Sale temps pour les chercheurs en génétique. Du moins ceux dont les travaux utilisent la prometteuse technique CRISPR-Cas9, aussi appelée « chirurgie de l’ADN ». A peine un mois après une levée de boucliers de plusieurs chercheurs, qui avaient co-signés deux tribunes, dans les prestigieuses revues scientifiques Nature et Science, c’est la publication de travaux chinois qui suscite l’émoi.
Si cette technique CRISPR-Cas9 est un sujet hautement sensible, c’est qu’elle permet d’effectuer des modifications génétiques directement dans les cellules germinales (ovules, spermatozoïdes). Des chercheurs chinois de l’université de Sun Yat-sen à Guangzhou sont allés plus loin puisqu'ils ont testé cette méthode sur des embryons humains. Comme le relate La Croix, les scientifiques ont travaillé sur plusieurs dizaines d’embryons humains issus d’une clinique de fertilité, mais qui n’étaient pas viables.
Les scientifiques ont cherché à modifier le gène responsable d’une maladie du sang (bêta-thalassémie) chez 86 embryons. Et la manipulation s’est avérée plutôt fructueuse puisque 71 ont survécu et que 28 contenaient le gène sain modifié.
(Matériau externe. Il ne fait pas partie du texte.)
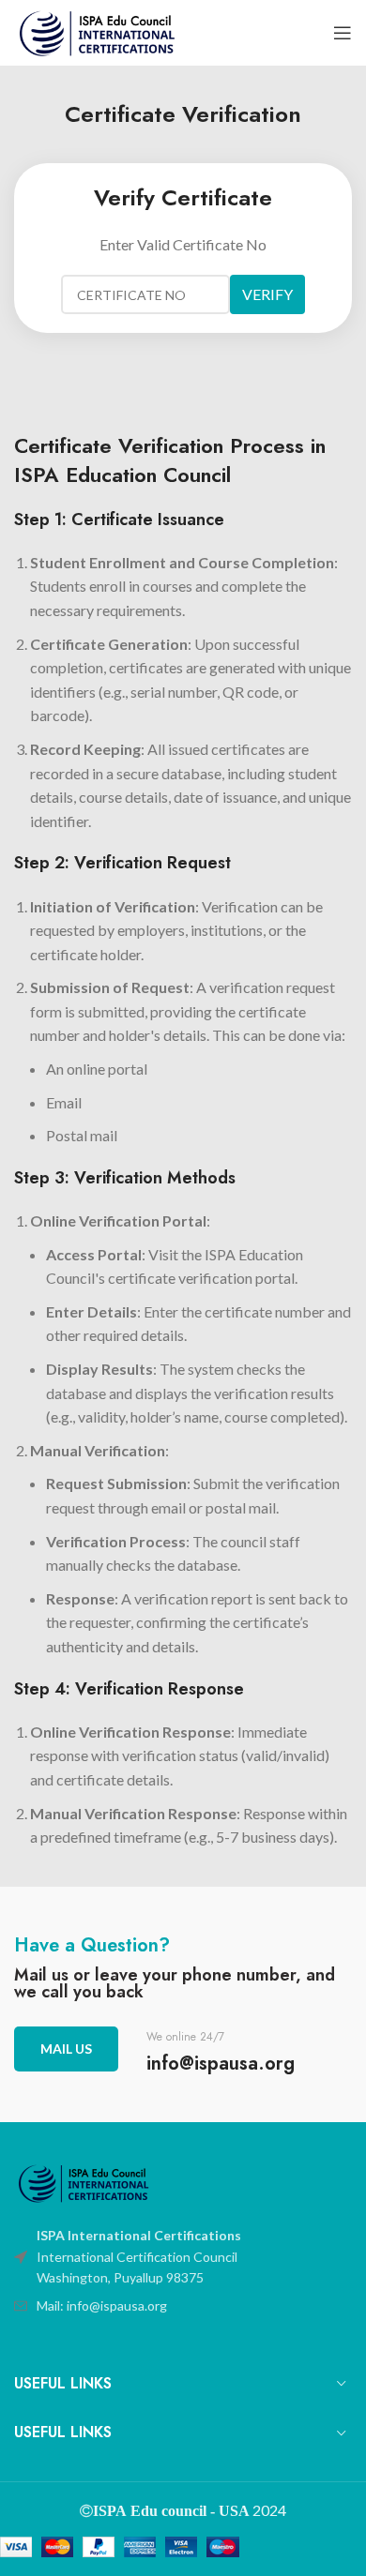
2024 (268, 2510)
Cependant, le remplacement du gène défectueux a entraîné de nombreuses mutations génétiques, « non-prévues » et dont le nombre dépassait celui observé dans les expériences menées jusqu'ici in vitro sur des cellules ou chez des souris.
La publication de ces résultats le 18 avril dernier dans la revue Protein and Cell, serait sans doute passée inaperçue si de nouveau la revue Nature ne s’en était fait l’écho, comme le souligne Le Parisien.
Le quotidien relaie aujourd’hui la réaction de l’Alliance américaine pour la médecine régénérative (ARM) qui a demandé un « moratoire volontaire mondial sur ce type de travaux ». Un tel moratoire avait déjà été évoqué en mars dernier par les scientifiques signataires de la tribune dans Nature. L’ARM estime qu’il « permettrait des discussions rigoureuses et transparentes sur l'aspect légal et en matière de politiques à suivre, ainsi qu'un débat public sur la science, la sûreté et l'éthique de la modification des embryons humains ». Les experts ont ajouté que ce type de travaux sur l’embryon humain étaient « très prématurés » et qu'il est « inacceptable de [les] poursuivre à ce stade ».
Un avis que partagent apparemment les chercheurs chinois à l’origine de ces expériences, puisqu’ils ont eux-mêmes souligné dans la revue Nature qu’avant de penser appliquer cette technique CRISPR-Cas9 à des embryons viables, « il fallait que le taux de remplacement soit proche de 100 % ». Jugeant que la technique n’est « pas encore au point », ils ont annoncé avoir mis fin à leurs travaux.